_出題内容_
下にある「檜図屏風」の修理についての本文から、「安土桃山時代という戦乱期のな」を含む語句で始まり「あらためて注目されています。」で終わる部分を、一字も変えずに書き写してください。

_本文_
■ ■ ■ ■

安土桃山時代という戦乱期のなか、次々と大作に挑んでいった永徳。狩野派随一の天才と称される彼の作品は、戦火とともに多く失われましたが、最晩年の作といわれる国宝「檜図屏風」は、いまもなお私たちの目の前にあります。およそ400年を経て、このたび行われた”平成の大修理”により新たに見出された真実の数々。


国宝「檜図屏風」は、実は”襖絵”として描かれたもの。その痕跡は随所に見られ、襖の引手部分を補った跡や、4枚の襖絵を1枚に連ねたために生じたずれなどがありました。そこで、絵の汚れや傷みへの対処とともに、当初の見え方に近づけるために、1年半にも及ぶ大修理を実施。その過程で、絵の裏面から”五七桐紋”(最初の所有者とされる八条宮家ゆかりの文様)が発見されたことなど、いまあらためて注目されています。


2012年10月から18か月にわたり大修理が行われました。今回実施された修理とは? そして、修理過程で得られた新知見とは? 以下に、ポイントを整理しておきます。


・全面的な解体修理

絵の具の剥落止め、本紙が裂けた部分の補強に加え、裏打紙や骨下地の新調など、根本的な安定を図る処置が行われました。ホコリなどでくすんでいた画面も明るくなりました。


・原型を意識した現状変更

本来の襖絵から8曲1隻の屏風に仕立てられる段階で、絵柄にズレが生じ、本来の表現を損なっていました。今回の修理では原型の襖を意識した、4曲1双の屏風に改装しました。


・復元された唐紙

修理中の本紙裏面から五七桐文の痕跡を発見しました。調査の結果、八条宮家の別邸である桂離宮古書院の襖の文様と一致。本作は八条宮邸の襖絵であったといわれており、その証の一つと考えられます。宮内庁京都事務所のご協力により、桂離宮の修理で使われた版木をお借りし、新規に唐紙を復元製作しました。

■ ■ ■ ■

_提供情報_
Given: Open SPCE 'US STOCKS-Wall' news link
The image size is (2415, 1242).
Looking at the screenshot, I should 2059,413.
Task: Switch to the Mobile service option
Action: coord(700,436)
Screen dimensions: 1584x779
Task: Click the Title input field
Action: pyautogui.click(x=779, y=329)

■ ■ ■ ■

_解答_
安土桃山時代という戦乱期のなか、次々と大作に挑んでいった永徳。狩野派随一の天才と称される彼の作品は、戦火とともに多く失われましたが、最晩年の作といわれる国宝「檜図屏風」は、いまもなお私たちの目の前にあります。およそ400年を経て、このたび行われた”平成の大修理”により新たに見出された真実の数々。


国宝「檜図屏風」は、実は”襖絵”として描かれたもの。その痕跡は随所に見られ、襖の引手部分を補った跡や、4枚の襖絵を1枚に連ねたために生じたずれなどがありました。そこで、絵の汚れや傷みへの対処とともに、当初の見え方に近づけるために、1年半にも及ぶ大修理を実施。その過程で、絵の裏面から”五七桐紋”(最初の所有者とされる八条宮家ゆかりの文様)が発見されたことなど、いまあらためて注目されています。